Nearly every evening after eating her supper, our youngest daughter carries her plate to the kitchen and asks, “Are the things in the dishwasher clean or dirty?”
The answer is, almost always, “Dirty.” Yet, without fail, she still double checks every single time she gets up from the dinner table.
One evening, a few weeks ago, I reminded her, “You don’t have to ask every night, just assume the dishes in the dishwasher are dirty and it’s safe to put your plate in there. If they’re clean, we’ll tell you.”
She responded, “Well, I’m not going to do that because you know how I feel about assuming things. It’s not good.” Sure enough, she’s held true to her convictions and continues to ask each and every night before cleaning up her dishes.
Conversely, a week or 2 ago, our son was adamant he was completely finished with his Friday virtual lessons and ready to kick off the weekend. As I reviewed his Schoology courses, I asked if he’d completed the work his teacher had mentioned in an email.
He stammered, “What? Uh, no. I just assumed he’d told us everything we needed to know on Thursday and there was no point in reading that email from him.” A few hours later, I’m sure he was wishing he’d consulted his little sister about the dangers of assuming.
You know what they say about people who assume things. Just take the word “assume” and break it up. Put a dash after the second “s” and another one after the “u,” and that’s what assuming makes out of “u and me.”
With West Virginia’s early voting starting today, I think many of us, like our son, need to remember the perils of assuming. In years past and, again, recently, I’ve heard people question whether their vote really matters. They assume that West Virginia is a lock for a certain national candidate.
They assume our small state holds little significance to the Electoral College. These assumptions often result in voters not showing up and exercising their right to vote.

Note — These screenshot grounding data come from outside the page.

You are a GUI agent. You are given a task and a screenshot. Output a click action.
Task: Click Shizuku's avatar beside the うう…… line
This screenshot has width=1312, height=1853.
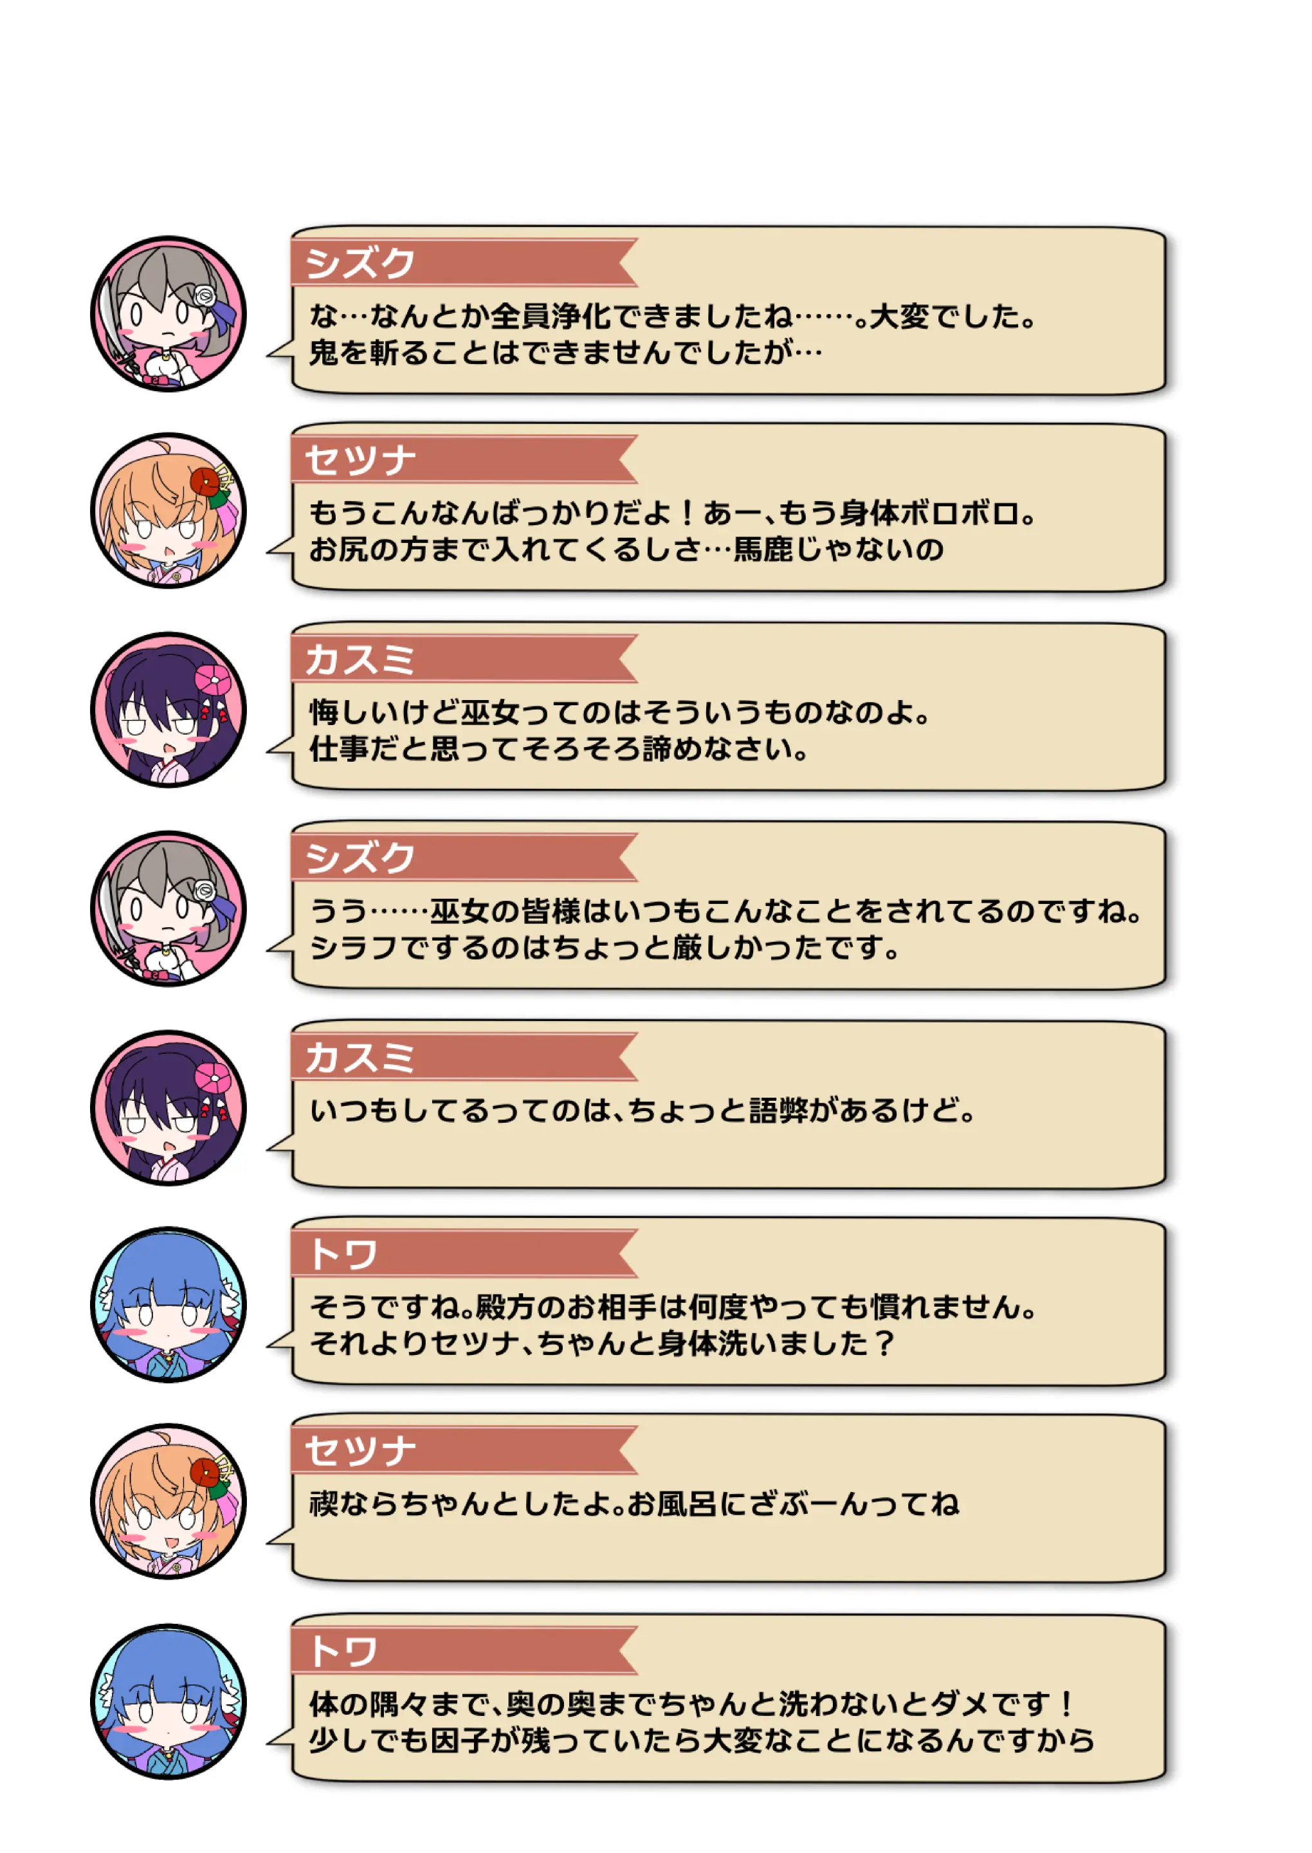[168, 908]
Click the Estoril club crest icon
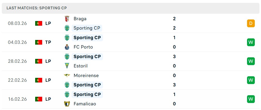261x110 pixels. click(x=67, y=66)
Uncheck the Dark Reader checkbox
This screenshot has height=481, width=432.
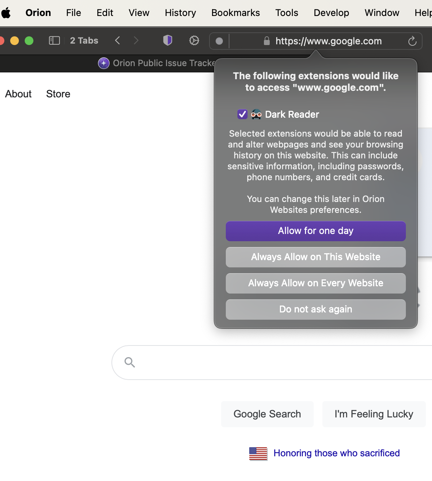[242, 114]
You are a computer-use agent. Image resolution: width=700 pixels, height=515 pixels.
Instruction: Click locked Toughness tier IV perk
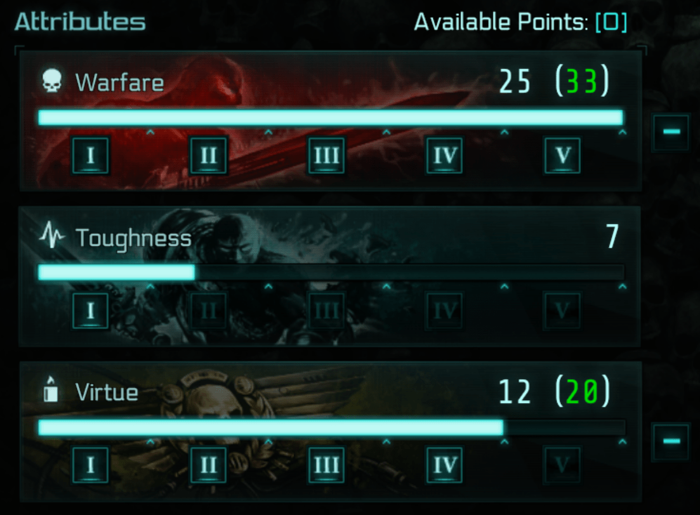[x=444, y=311]
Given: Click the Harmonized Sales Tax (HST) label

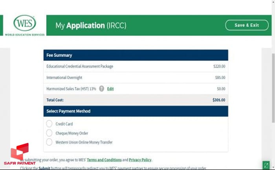Looking at the screenshot, I should (71, 89).
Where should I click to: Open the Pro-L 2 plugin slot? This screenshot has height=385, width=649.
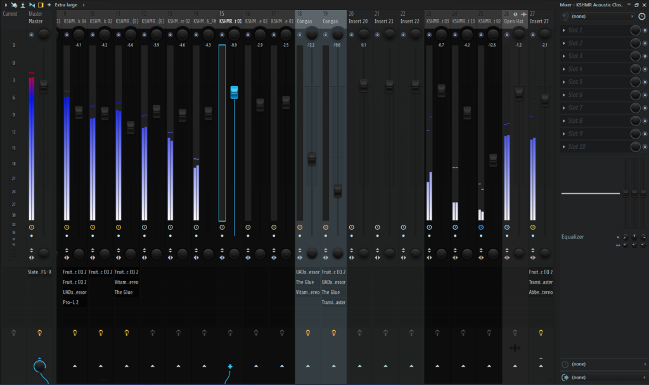coord(70,303)

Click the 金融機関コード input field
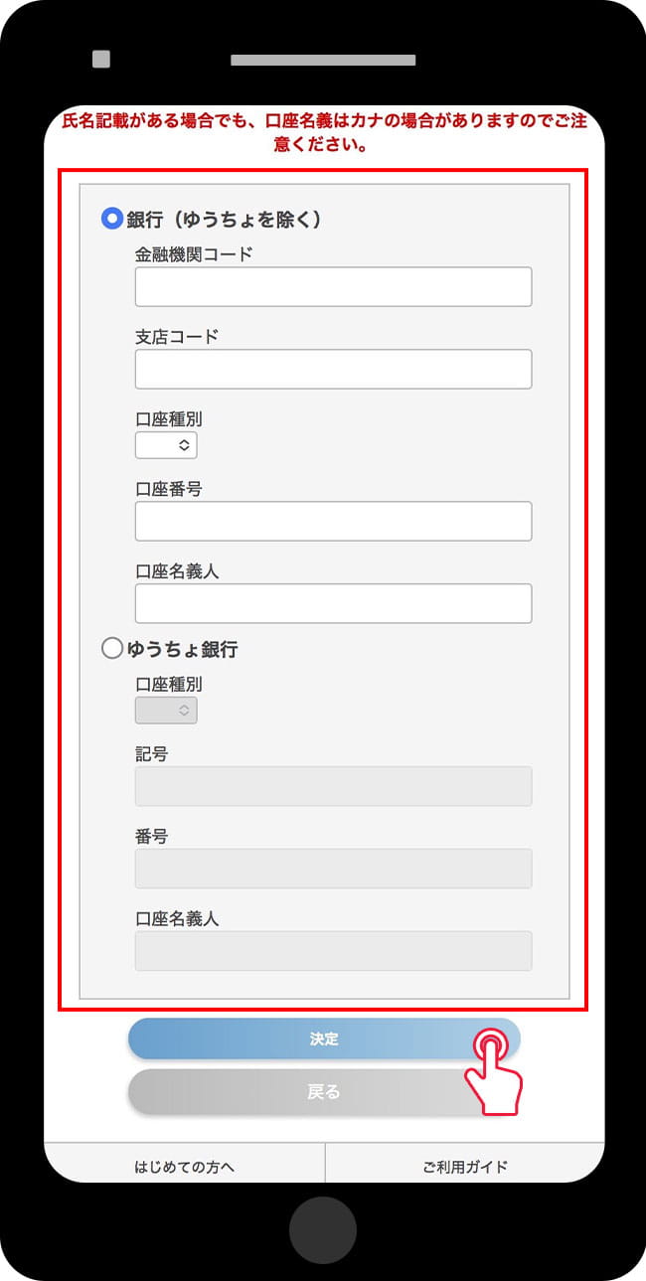[333, 286]
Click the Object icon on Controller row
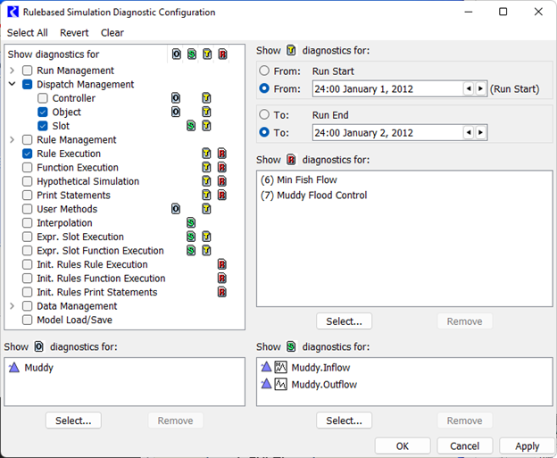This screenshot has height=458, width=557. 176,98
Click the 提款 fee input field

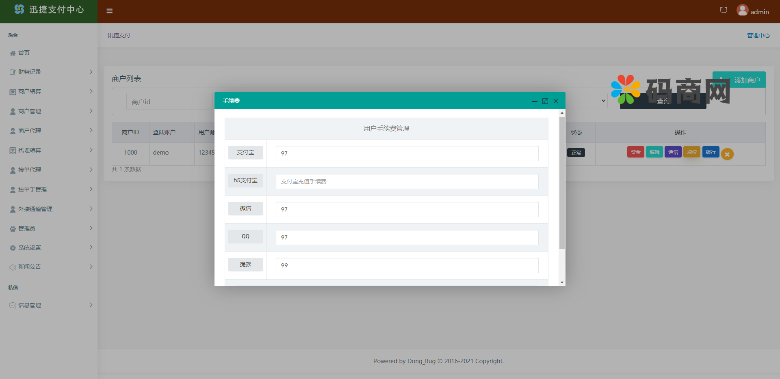[x=407, y=265]
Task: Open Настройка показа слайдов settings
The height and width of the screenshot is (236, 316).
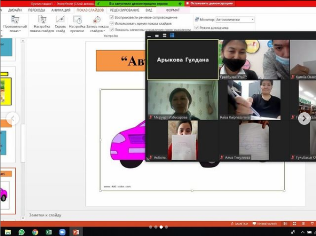Action: tap(42, 24)
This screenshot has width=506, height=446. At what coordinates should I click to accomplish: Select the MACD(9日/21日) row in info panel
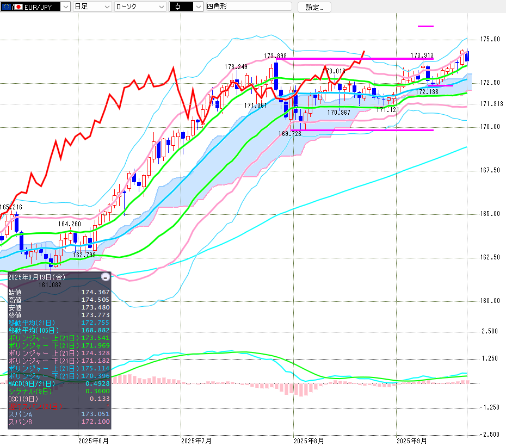click(x=59, y=383)
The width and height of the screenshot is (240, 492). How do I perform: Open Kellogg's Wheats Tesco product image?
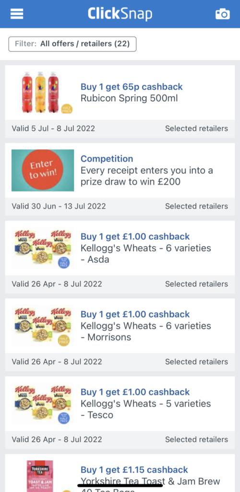click(43, 404)
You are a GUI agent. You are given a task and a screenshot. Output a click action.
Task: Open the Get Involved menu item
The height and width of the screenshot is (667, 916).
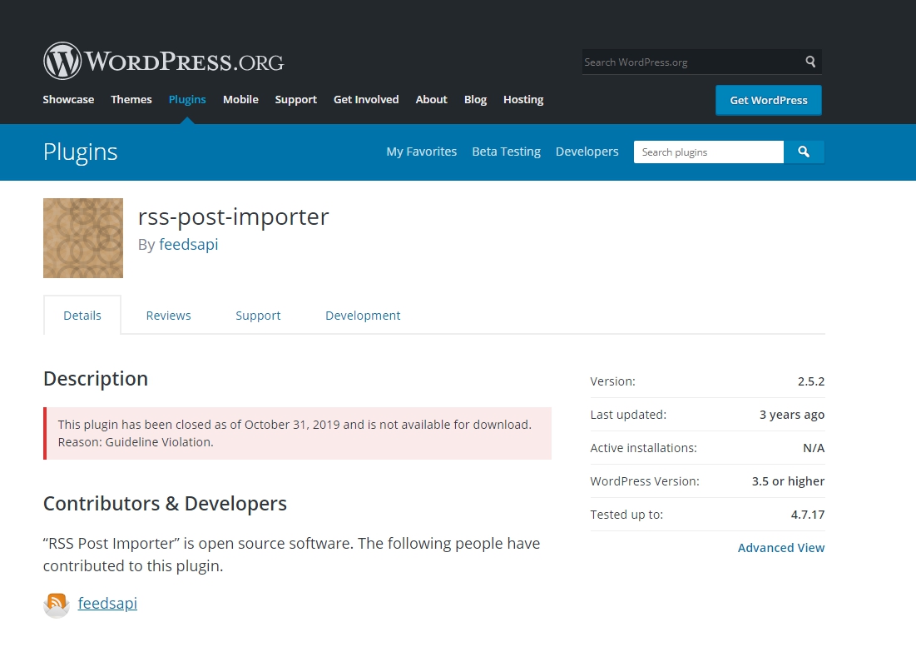[366, 99]
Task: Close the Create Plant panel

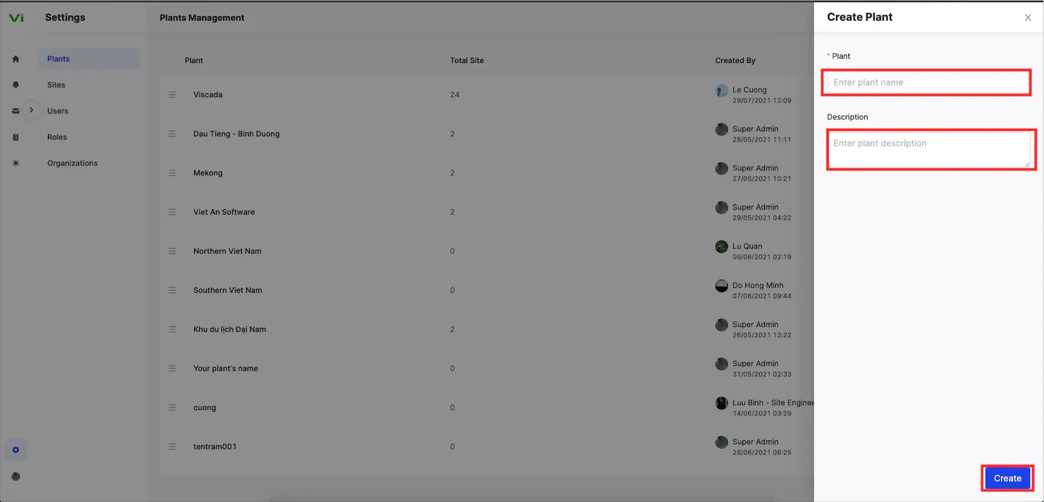Action: point(1028,18)
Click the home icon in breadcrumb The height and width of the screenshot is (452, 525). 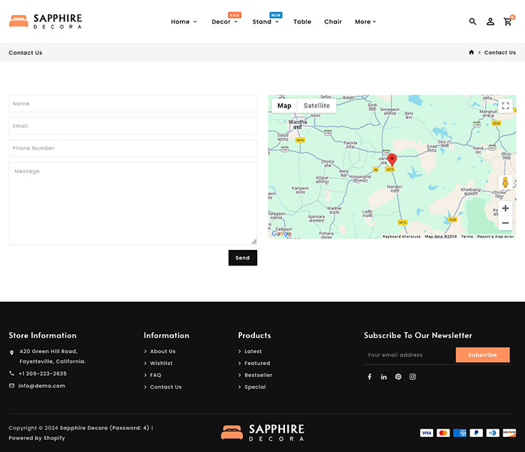pos(471,53)
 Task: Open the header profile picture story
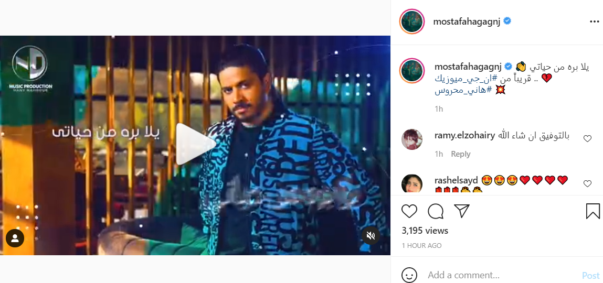click(412, 21)
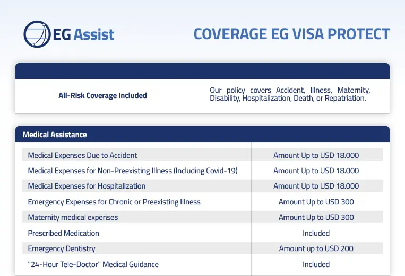Select "24-Hour Tele-Doctor" Medical Guidance label
405x276 pixels.
coord(93,264)
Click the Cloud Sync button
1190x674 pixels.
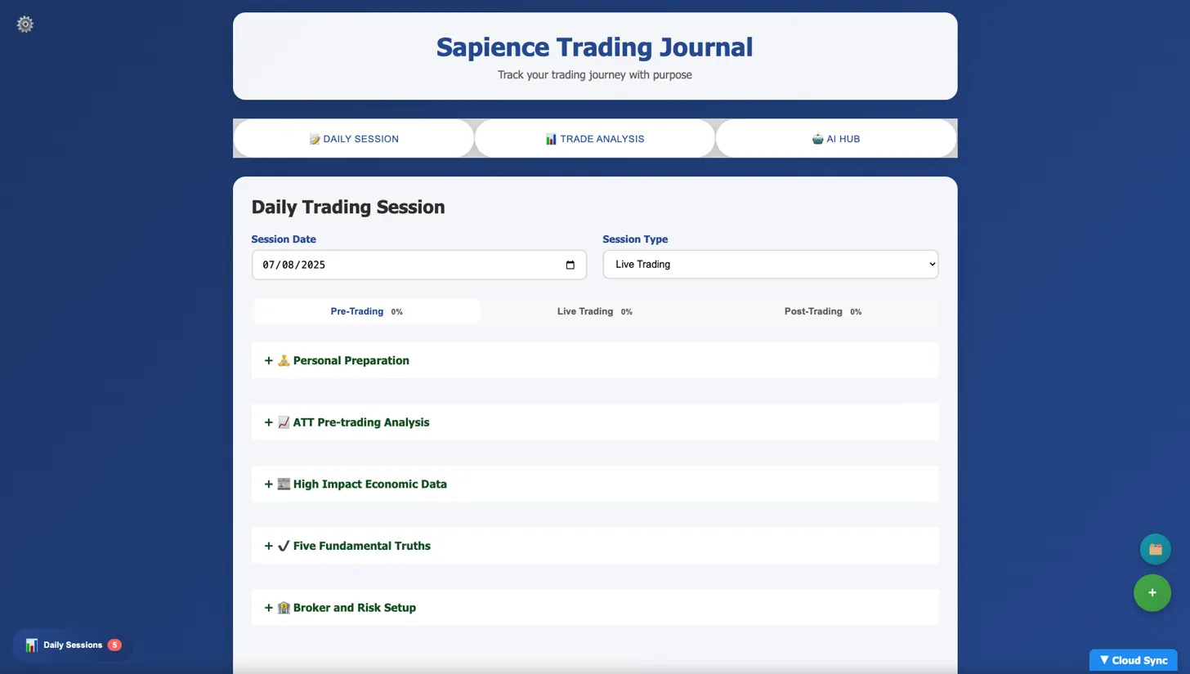click(1133, 660)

National politics aside, our votes, or the absence of our votes, will decide much more than who will lead the dysfunction in Washington. Assuming there’s no point in voting, could have dire consequences for our community.
On our ballots are 2 local levies that need voters to show up. By staying home, and assuming your vote doesn’t matter, our local fire departments and libraries could be in serious jeopardy.
Without the passage of those levies, our county will see the closure of both of its libraries and more than one of its volunteer fire departments.
We can’t assume that 60 percent of other people will pass those 2 vital levies with their votes if we stay home. Remember, voting is 100-percent more effective than complaining on the internet after Nov. 3.
So, whether you’re a Democrat, Republican or Independent, don’t let a careless assumption about your voice in this election make what assuming could out of you and me. There’s too much at stake for our county on this ballot, and as our littlest Savage pointed out, assuming isn’t good.